Doing Time on the Outside
- Jennifer

- May 3
- 3 min read
The hardest part wasn’t the prison bars, the court dates, the paperwork, the collect calls, or even the endless waiting. It was the silence afterward. It was the silence in the house after the phone call disconnected, the empty side of the bed that stayed untouched night after night, and the way life outside kept moving while hers felt frozen somewhere between visiting hours and countdown calendars.
Every morning, she woke up carrying responsibilities that used to belong to two people. It was the bills, the school calls, the laundry, the groceries…. everything—especially the tears she hid from her children in the bathroom because she didn’t know how to explain why she missed someone who was still alive.
People told her to “move on. "They looked at her differently when they found out her husband was incarcerated. Some friends disappeared quietly, while others stayed long enough to ask questions, but not long enough to understand the answers. She learned quickly that prison doesn’t just isolate the inmate—it isolates the family too. She became used to hearing things like:
“You’re too pretty to wait.”
“Why would you stay?”
“You know he’s probably changed, right?”
What they didn’t understand was that love doesn’t suddenly disappear because someone is locked behind razor wire. If anything, sometimes it grows stronger through the ache. But that ache is heavy. It’s heavy when visits get canceled after a three-hour drive, or when your child cries in the parking lot because Daddy can’t come home, and heavy when every phone call feels both healing and heartbreaking at the same time.
There were nights she felt completely alone in her pain.
Then one night, scrolling aimlessly through her phone after another difficult call, she found a group of women who understood every part of it, women who knew the anxiety of waiting for the phone to ring, women who understood why a fifteen-minute conversation could determine your entire mood for the day, and women who knew how humiliating prison searches felt, how expensive communication was, and how exhausting it became trying to stay emotionally strong for everyone else.
For the first time in a long time, she didn’t have to explain herself. She could simply say: “Today is hard.”
Instead of judgment, she was met with: “We know.” That connection changed everything.
It changed not because it magically fixed the loneliness, but because it reminded her, she wasn’t carrying it alone anymore.
In those spaces, prison wives became lifelines for one another. They celebrated approved visits like birthdays, they comforted each other after lockdowns, transfers, denied calls, and bad news, they stayed up late talking strangers through panic attacks and heartbreak, and they reminded each other to eat, to sleep, and to keep going.
Nobody else understands this kind of life unless they’ve lived it, or how you can feel married and alone at the exact same time.

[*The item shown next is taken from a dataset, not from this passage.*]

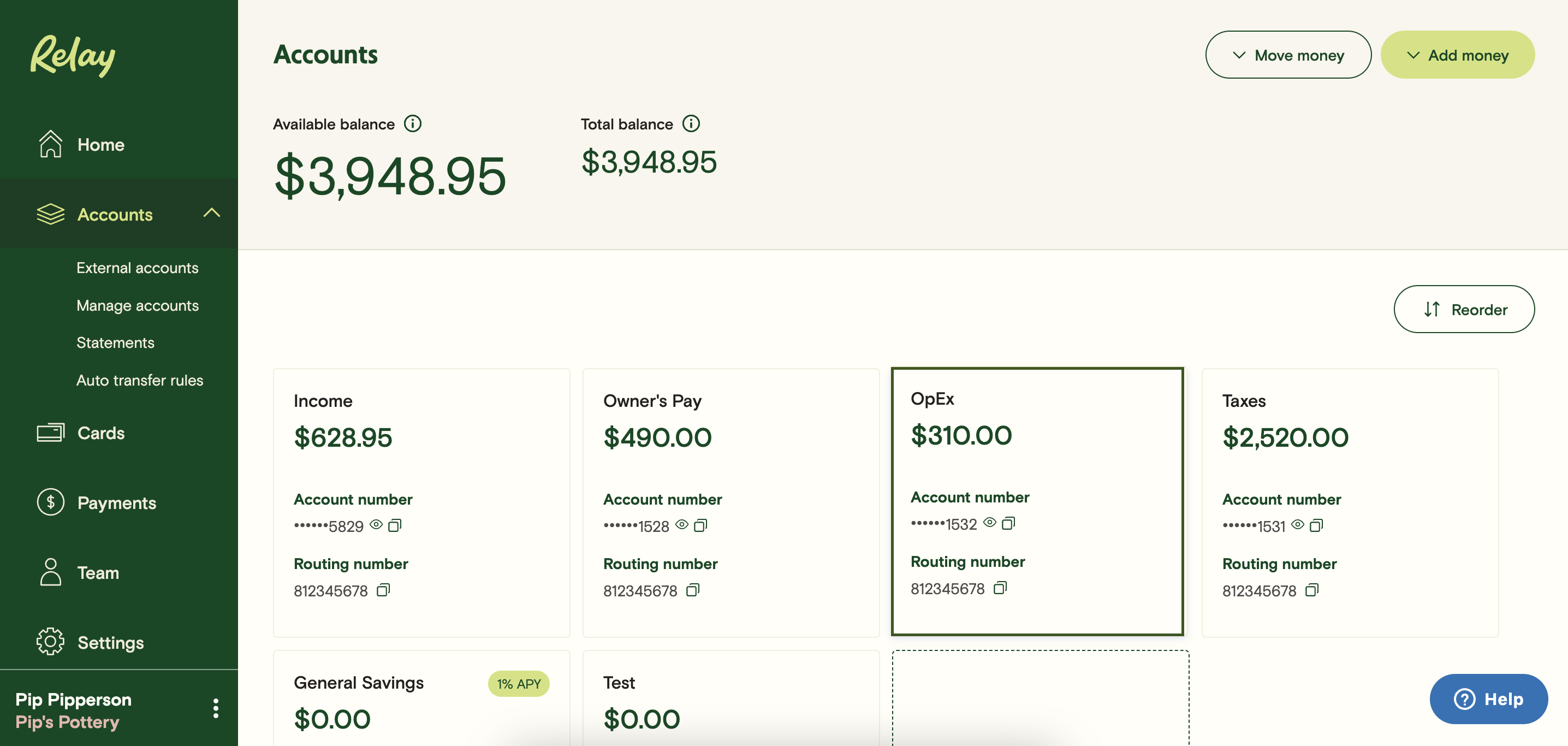Unmask the Taxes account number
Image resolution: width=1568 pixels, height=746 pixels.
[x=1298, y=524]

Nobody else understands the strange grief of missing someone who is still alive. That’s why connection matters so much.
Prison wives spend so much of their lives waiting—waiting for letters, waiting for release dates, waiting for a future they pray still exists when all of this is over. In the middle of all that waiting, they need people who remind them they are still human too, they are still worthy of love, support, and of being seen.
The world may only see an inmate number and a woman who stayed, but behind that is a wife fighting loneliness every single day while trying to hold her family together with trembling hands and a hopeful heart.
Sometimes, the thing that saves her isn’t money, or answers, or even certainty. Sometimes it’s simply another woman saying: “Me too.”